The bit about the Conrad at the end is also very Heinlein. He's got lots of master manipulator power brokers. Jubal Harshaw & the various incarnations of "The Boss" are some examples that come to mind.
Also - the bit about the therapy working so fast is based on Joel only having been damaged but still having grown up in that polite post-Coventry society. So it's more like PT after an accident rather than major repair of fundamental wrongness.
Post-Coventry-ness also plays a factor in the "globalization" you're discussing - remember Joel ISN'T from Terra - He's from Ganymede. He didn't say who colonized Ganymede, but if it was the US... Everything else is US based or US neighbor. The ship could be organized under US law & thereby under Post-Coventry society.
The bit about ending up with the younger cousin (not sister) is also Heinlein - RAH pulls the same trick in the story about the twin telepaths where Spider got the communication method from.
I'm still trying to figure out if the "genius" that marries Jinny is Libby pre-sex change or not, though. The Timelines match (Leslie LaCroix) and the rest of the info seems to bear it out. However, ISTR that Lazarus & Co. do mention Earth still existing. ALTHOUGH, it would explain why Secundus is the capital not Terra. This would point to the Boojums/Snarks as the probable instigators of the explosion.
Yeah, I'm a major Heinlein AND Robinson fan. It's only minorly obvious. *G*
no subject
Date: 2006-11-02 01:00 pm (UTC)Jubal Harshaw is not a master manipulator. He's pretty small guage compared to the larger society.
I admit that I missed that Joel grew up in a post-Coventry society. If so, does it seem likely he'd be so resistant to the idea of therapy?
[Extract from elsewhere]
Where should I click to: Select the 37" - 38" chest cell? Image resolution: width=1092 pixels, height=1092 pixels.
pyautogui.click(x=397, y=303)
I'm not sure what you mean by globalization. I was bringing up the specific point about the range of Scudder's regime. It really wasn't world-wide.
It wasn't that Joel ended up with the younger cousin--it was that Joel had luck beyond all human plausibility. Offhand, I can't think of any Heinlein characters with that sort of luck. One of the things I like about Heinlein is his characters mostly operate on a human scale. Even Lazarus Long is rich and has a loving family (and, imho, a bad problem with depression--it's possible to read the end of _Time Enough for Love_ as horror), but he isn't the ruler of all he surveys.
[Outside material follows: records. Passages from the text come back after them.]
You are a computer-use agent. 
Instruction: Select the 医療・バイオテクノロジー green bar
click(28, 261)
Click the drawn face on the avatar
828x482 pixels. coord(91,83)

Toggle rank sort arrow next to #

A minor thing I would like to have seen--the Conrads seemed to have forcefield tech not available to the general public. It didn't show up later in the story that I noticed.
no subject
Date: 2006-11-01 06:11 pm (UTC)Sooner or later my desire to read more set in Heinlein's future history will overcome my lack of desire to read Robinson and I'll give in and read Variable Star, but so far, helped by reviews like this, my willpower is holding out.
no subject
Date: 2006-11-02 01:04 pm (UTC)On the other hand, I admit to curiousity about what you'd find to dislike about it. It was amazing to read that review by John C. Wright--he hated the book, and even so, I hated his review more than I hated Variable Star.
It isn't really a Future History book, imho. It's a book with references to a lot of other Heinlein books, but it doesn't look like a history that hangs together. It doesn't have the excuse of being overtly World as Myth, either.